QUOTED PASSAGE ->
Mahamudul Hasan Rubel
HomeBlogCoursesAboutProjectsSkillsExperiencePhotosContact
Mahamudul Hasan Rubel

Senior Software Engineer crafting high-performance web applications and SaaS platforms.

Navigation

  • Home
  • Blog
  • Courses
  • About
  • Projects
  • Skills
  • Experience
  • Photos
  • Contact

Get in Touch

Available for senior/lead roles and consulting.

bd.mhrubel@gmail.comHire Me

© 2026 Mahamudul Hasan Rubel. All rights reserved.

Built with using Next.js 16 & Tailwind v4

Back to Blog
Lesson 42 of the Intermediate Machine Learning: Real-World Pipelines course
AI/MLJune 26, 20264 min read

Monitoring Data Drift: A Practical Guide for ML Engineers

Data drift occurs when production data shifts away from your training baseline. Learn to calculate the Population Stability Index and set up alerts to catch it.

MLOpsData DriftProductionMonitoringPythonaimachine-learning

Previously in this course, we covered Input Validation and Schema Enforcement for ML Pipelines, which ensures your model receives the correct data types. Now, we move beyond schema structure to address the content of that data: data drift.

Even if your API receives perfectly formatted JSON, your model will fail if the underlying distribution of the features changes. This phenomenon, often called "silent failure," occurs when the world changes—user behavior shifts, seasonal trends emerge, or upstream upstream systems change their data generation process. In this lesson, we will implement methods to detect these shifts quantitatively.

What is Data Drift?

Data drift (or covariate shift) is the change in the distribution of input features ($P(X)$) between the training set and the production set.

If your model was trained on data where the average customer age was 35, but your production traffic shifts to an average of 55, the model is now operating in a region of the feature space it hasn't "seen" during training. Because the model's decision boundaries were optimized for the 35-year-old distribution, performance will likely degrade.

The Population Stability Index (PSI)

The Population Stability Index (PSI) is the industry standard for measuring how much a variable's distribution has changed over time. It quantifies the difference between two distributions by binning the data and comparing the percentage of samples in each bin.

The formula for PSI is: $$PSI = \sum (Actual% - Expected%) \times \ln\left(\frac{Actual%}{Expected%}\right)$$

  • PSI < 0.1: No significant change.
  • 0.1 <= PSI < 0.25: Moderate change; requires investigation.
  • PSI >= 0.25: Significant change; likely requires model retraining or adjustment.

Implementing Drift Checks in Python

To implement this, we need to compare a "reference" dataset (usually your training set) against a "current" dataset (the latest batch of production data). We'll use numpy to bin the data and compute the PSI.

PYTHON
import numpy as np
import pandas as pd

def calculate_psi(expected, actual, buckets=10):
    def get_bin_percentages(data, bins):
        counts, _ = np.histogram(data, bins=bins)
        return counts / len(data)

    # Define bins based on the reference(expected) distribution
    _, bins = np.histogram(expected, bins=buckets)
    
    expected_pct = get_bin_percentages(expected, bins)
    actual_pct = get_bin_percentages(actual, bins)

    # Add small epsilon to avoid division by zero or log(0)
    expected_pct = np.clip(expected_pct, 0.0001, None)

DATA BLOCK ->
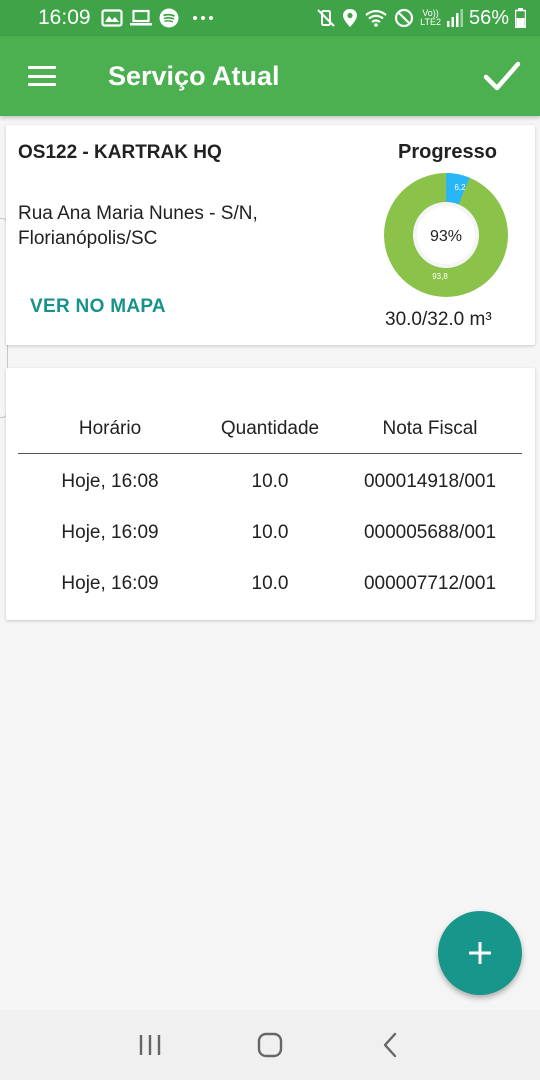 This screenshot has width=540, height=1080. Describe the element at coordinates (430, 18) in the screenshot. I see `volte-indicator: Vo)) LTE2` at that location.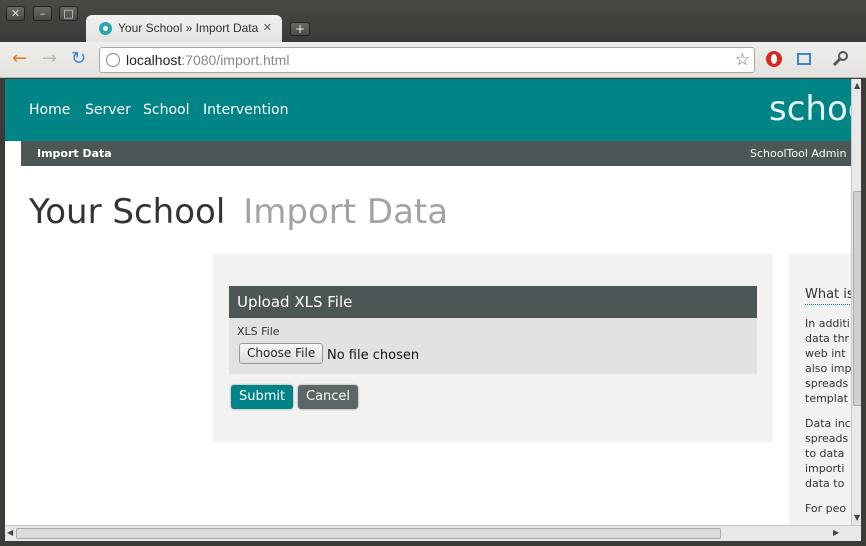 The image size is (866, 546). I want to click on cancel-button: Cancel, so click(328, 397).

PROBLEM TO WORK ON -> Can you give back the data drift lesson between "The Population Stability Index (PSI) is" and "retraining or adjustment.", inclusive, swapping "investigation" for "review"? The material has no connection to the data drift lesson.

RESPONSE BOX ->
The Population Stability Index (PSI) is the industry standard for measuring how much a variable's distribution has changed over time. It quantifies the difference between two distributions by binning the data and comparing the percentage of samples in each bin.

The formula for PSI is: $$PSI = \sum (Actual% - Expected%) \times \ln\left(\frac{Actual%}{Expected%}\right)$$

  • PSI < 0.1: No significant change.
  • 0.1 <= PSI < 0.25: Moderate change; requires review.
  • PSI >= 0.25: Significant change; likely requires model retraining or adjustment.